**Seçilen Metin**.
----------

Thursday, September 25, 2014

Herkes Öldürebilir Sevdiğini


Bizim memlekete gelen en iyi golcülerden biriydi, giderken ''İyi golcü ama futbolcu değil'' dediler. Deriz biz, böyleyiz. ''Gelirse 40 gol atar'' diye tarif edilir iyi santrforlar, Mario Jardel de klas golcüydü, bir golü Galatasaray'a Süper Kupa'yı, bir başkası efsane bir Real Madrid galibiyetini getirdi. Yedi yıla 200 gol sığdıran Jardel, 11 yıl önce 30 yaşındayken durdu, artık atamıyordu. Yaşadığı ağır sakatlık futbol sahasında değildi, hayatın sakatladığı futbolculardan biri oldu o. Büyük aşkı eşiyle yol ayrıma gelmiş, ardından çareyi alkolde, uyuşturucuda aramıştı. Ekmek parası niyetine dolandı durdu o ülkeden bu ülkeye. Jardel markasını satabildiği kadar sattı ve yıllar sonra o çöküş günlerini itiraf ettiğinde gözleri yaşlıydı. Tıpkı Fenerbahçe'ye İspanya Ligi'nin gol kralı kartvizitiyle gelip, özel hayatıyla çıktığı kafa topunda göğsünün sol tarafına dirsek yiyen ve acıların çocuğuna dönen Guiza gibi... 

Burdisso kardeşlerden ufak olanı ağabey kontenjanından geldiği İtalya'da tutunamamıştı. Geçen sezon da altı aylığına geldiği Galatasaray'dan da gönderildi. Guillermo sıradan stoperdi ama ağabeyiNicolas klas topçuydu. Boca Juniors'tan Inter'e geldiğinde İtalyan medyası Milano Kulübü'nün büyük bir transfere imza attığını yazdı. Bugün geriye dönüp kariyer istatistiklerine baktığınız zaman Nicolas Burdisso'nun Inter'de ilk sezonunda forma giymediğini görür, teknik adamın planları arasında yer almadığını ya da ağır bir sakatlık yaşadığını düşünebilirsiniz. Ağır sakatlık yine saha dışındaydı. Burdisso sezon başında yeni kulübünün başkanının kapısını çaldı ve''Kızım Angelina lösemi, tedavisi için Buenos Aires'e dönmem lazım. Kontratımı fesh edebilirsiniz'' dedi. Moratti, İtalyan futbolunun büyük yürekli başkanıydı. Arjantinli stopere''Yanındayız'' dedi ve bir yıl süren tedavinin ardından sağlığına kavuşan Angelina'sını yanına alan Nicolas Burdisso, Milano'ya geri döndü ve 10 yıldır Serie A'da forma giyiyor.

----------

**Ham Veriler**.

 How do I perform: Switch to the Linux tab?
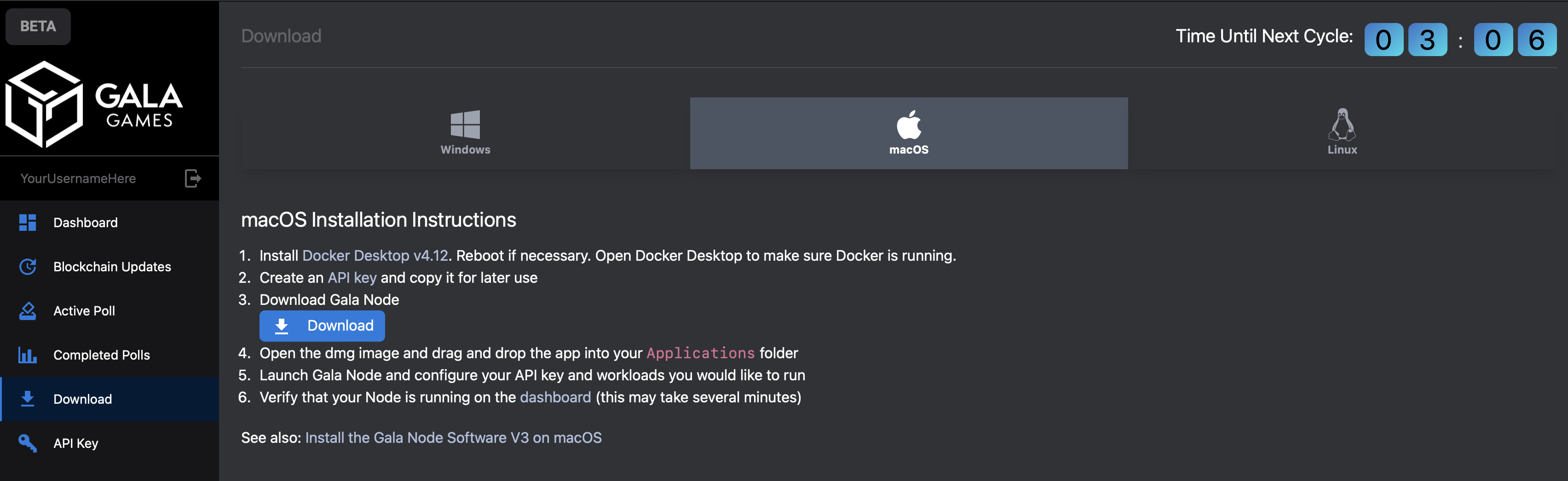point(1342,133)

----------

**Görevler**.
a – Futbol yazısına göre Mario Jardel yedi yılda kaç gol attı?
b – Futbol yazısında adı geçen bütün futbol kulüplerini sıralayın.
c – Lütfen futbol yazısını son cümlesinin ardından devam ettirin.
Veriler, futbol yazısından ayrı bir malzemedir.

**Nihai Sonuçlar**.
a – 200 gol.

b – Galatasaray, Real Madrid, Fenerbahçe, Boca Juniors, Inter

c –
Cesare Prandelli'nin hikayesini biliyorsunuz, Uli Stielike de hayatın sakatlığı futbol adamlarından biriydi. 2006 Dünya Kupası'nda hayal kırıklığı yaşayan Fildişi Sahili'nin başına geçmişti, zamanının büyük topçusu Alman teknik adam. Oğlunun ani rahatsızlığı onu futboldan kopardı, 23 yaşındaki Michael'i hayatta tutabilmek için çırpındı ama çok geçti, bir ay içinde Uli Stielike, 10 yaş birden yaşlandı. Sahada diz bağlarının kopmasına benzemezdi, evladını kaybetmek. Acısını dindirebilmek için tekrar oyunun içinde kaldı. Manolo Preciado gibi... 10 yıl önceydi, eşini kaybeden Preciado, oğlunun motor kazasında öldüğü haberini aldığında yıkıldı. 15 yaşındaki Raul artık yoktu. Bir zaman sonra ''Eşimi ve oğlumu kaybetmiştim. O gün ya intihar edecektim ya da kendimi futbola verecektim'' dedi. Verdi de... Sekiz yıl daha... Hayat iki yıl önce onu kalbinden vurdu ve Manolo, çok sevdiği eşi ve oğluna kavuştu.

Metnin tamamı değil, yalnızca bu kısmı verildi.